Your copy should hold only the lines from the one containing "This screenshot has width=1280, height=600." through the final line of the entries, exactly as written, with no pictures.

*** Opening of Material supplied ***

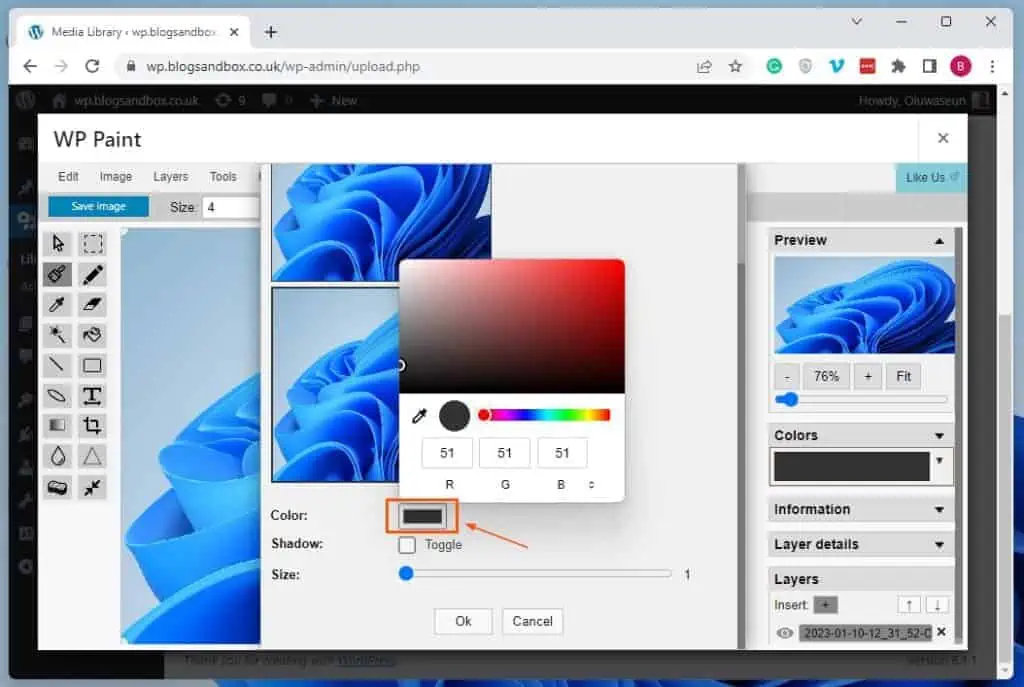Viewport: 1024px width, 687px height.
Task: Open the Image menu
Action: click(116, 176)
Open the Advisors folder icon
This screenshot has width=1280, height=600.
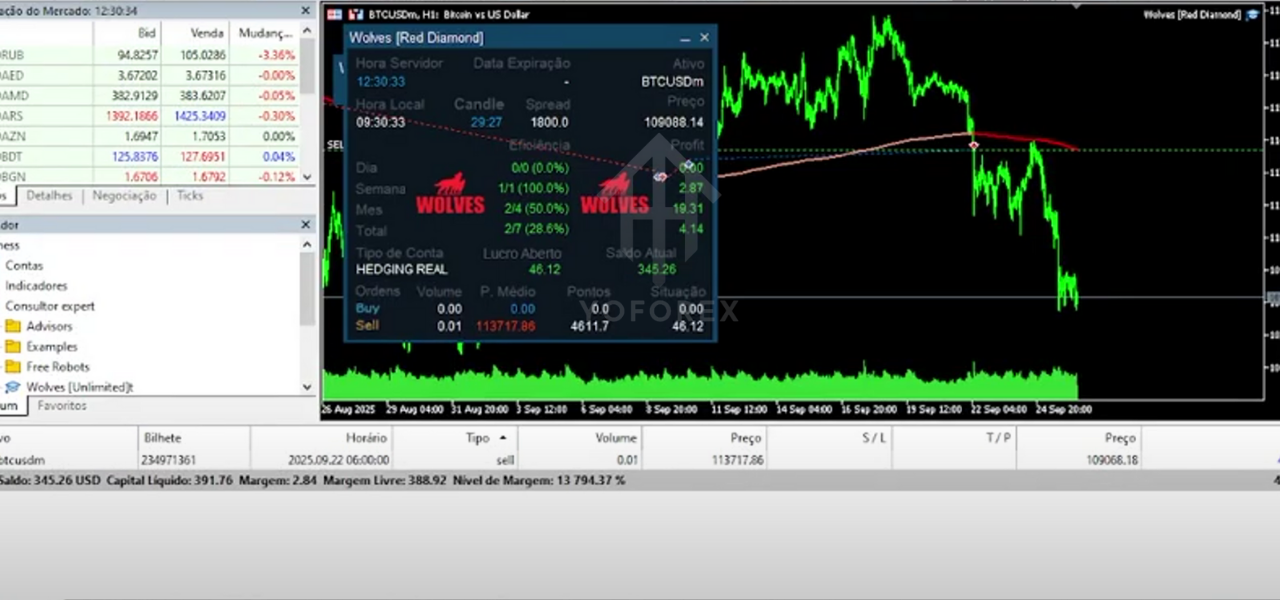(13, 326)
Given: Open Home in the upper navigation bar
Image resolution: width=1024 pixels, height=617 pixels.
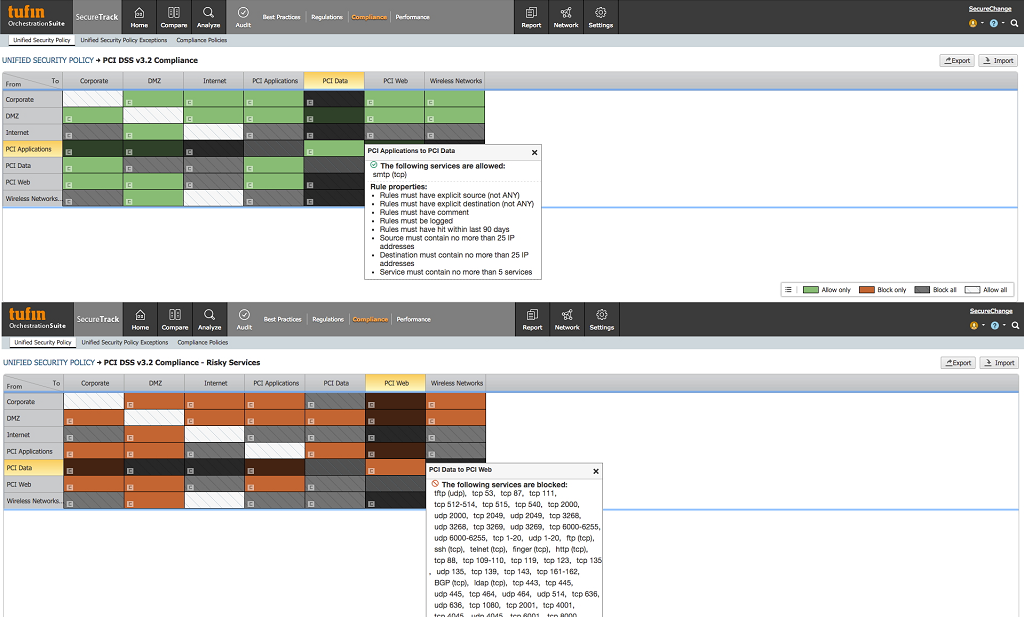Looking at the screenshot, I should point(140,16).
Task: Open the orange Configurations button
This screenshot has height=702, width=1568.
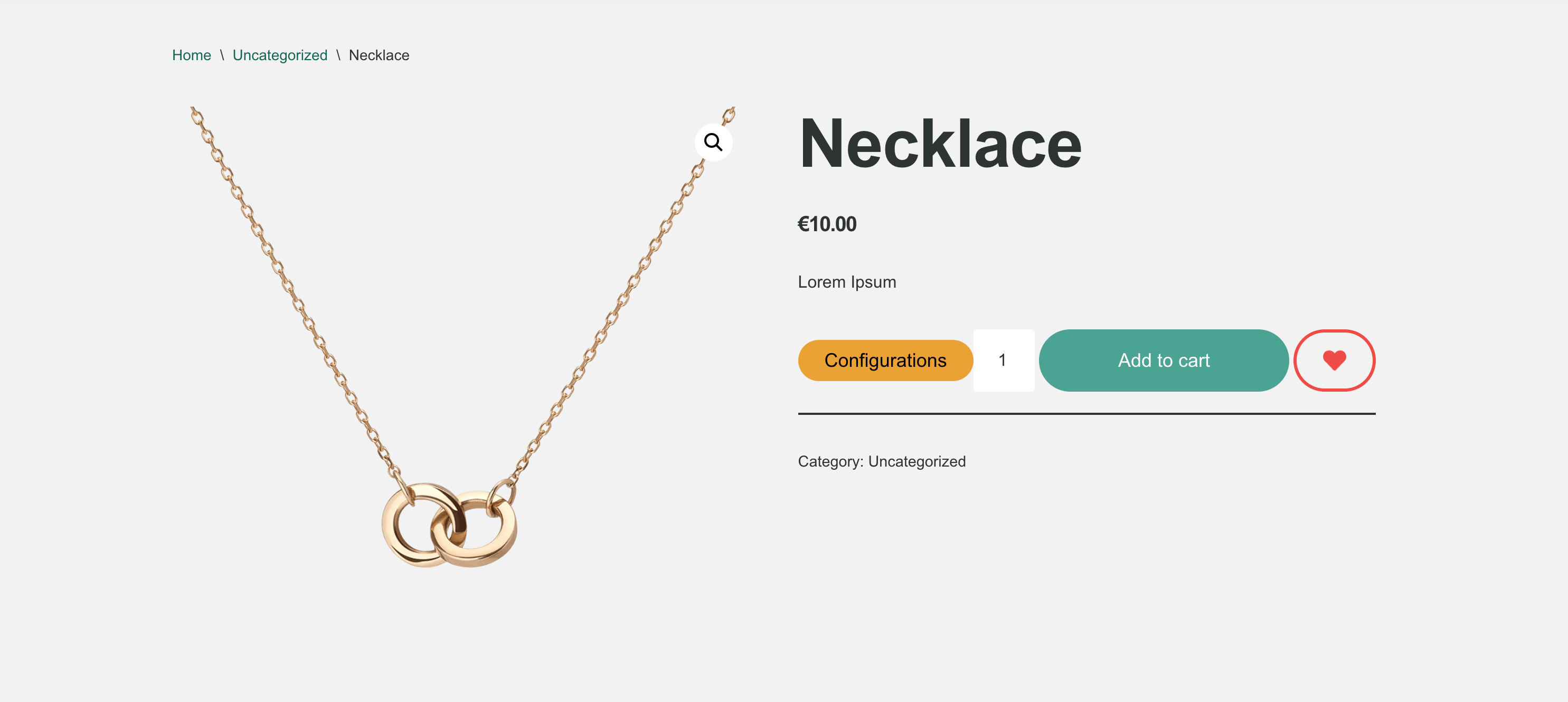Action: click(885, 360)
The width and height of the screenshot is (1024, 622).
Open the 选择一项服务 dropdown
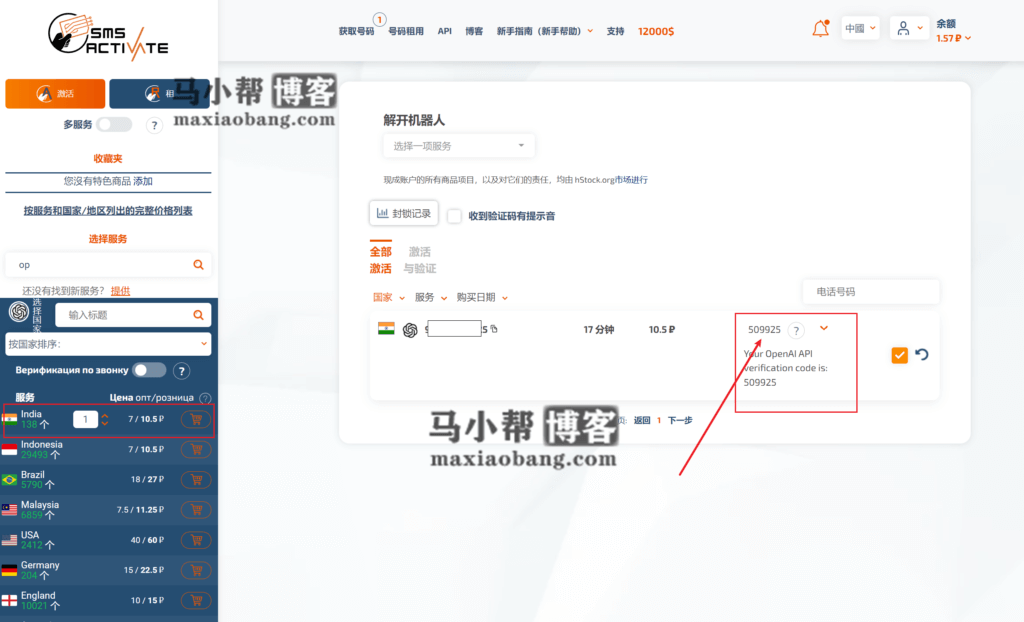click(458, 144)
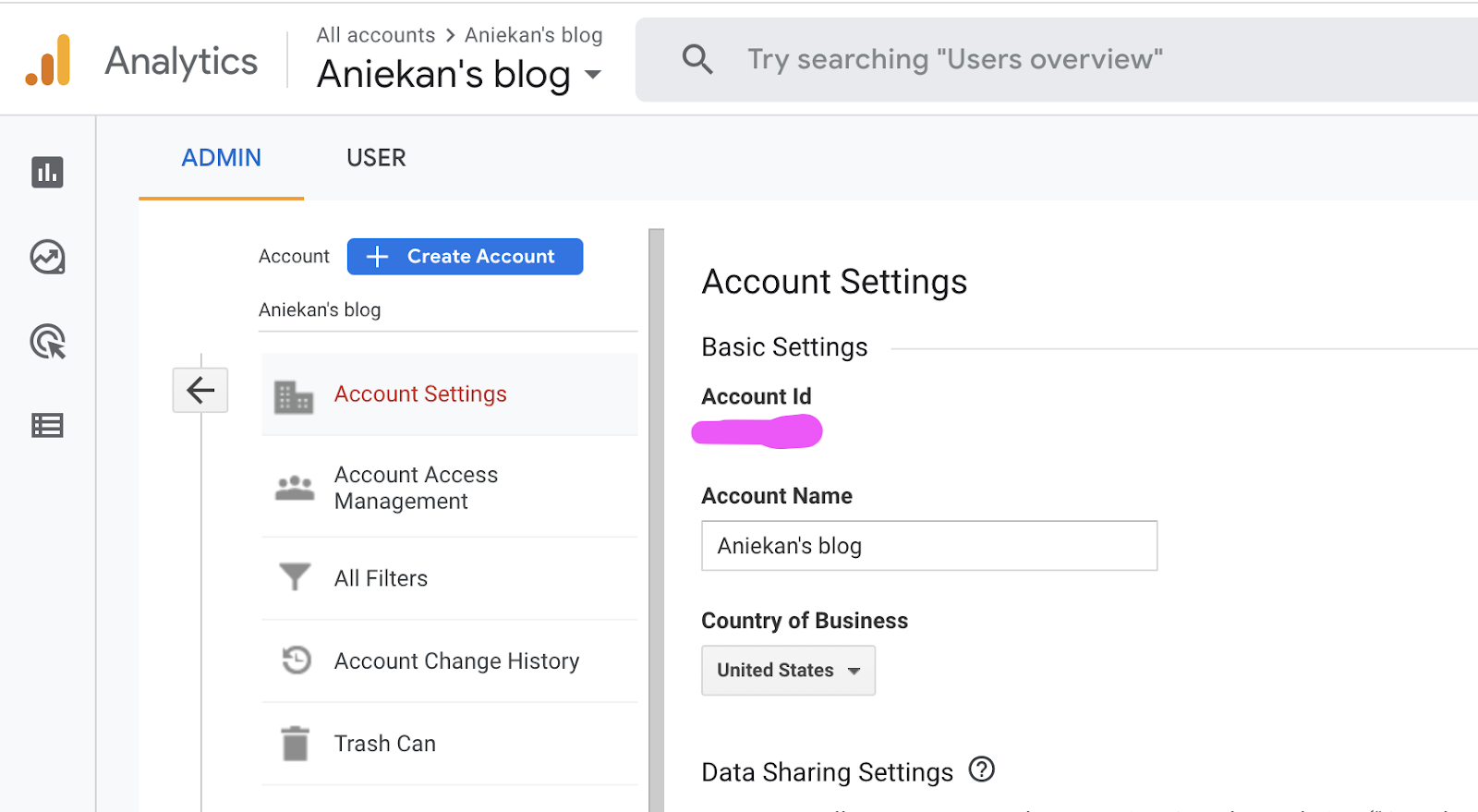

*** Close of Material supplied ***

▶ **Problem solution**
This screenshot has width=1280, height=600.
(13, 326)
Given: Open Home in the upper navigation bar
Image resolution: width=1024 pixels, height=617 pixels.
Looking at the screenshot, I should point(140,16).
Task: Open the orange Configurations button
This screenshot has height=702, width=1568.
Action: click(885, 360)
The width and height of the screenshot is (1024, 622).
Open the 选择一项服务 dropdown
click(458, 144)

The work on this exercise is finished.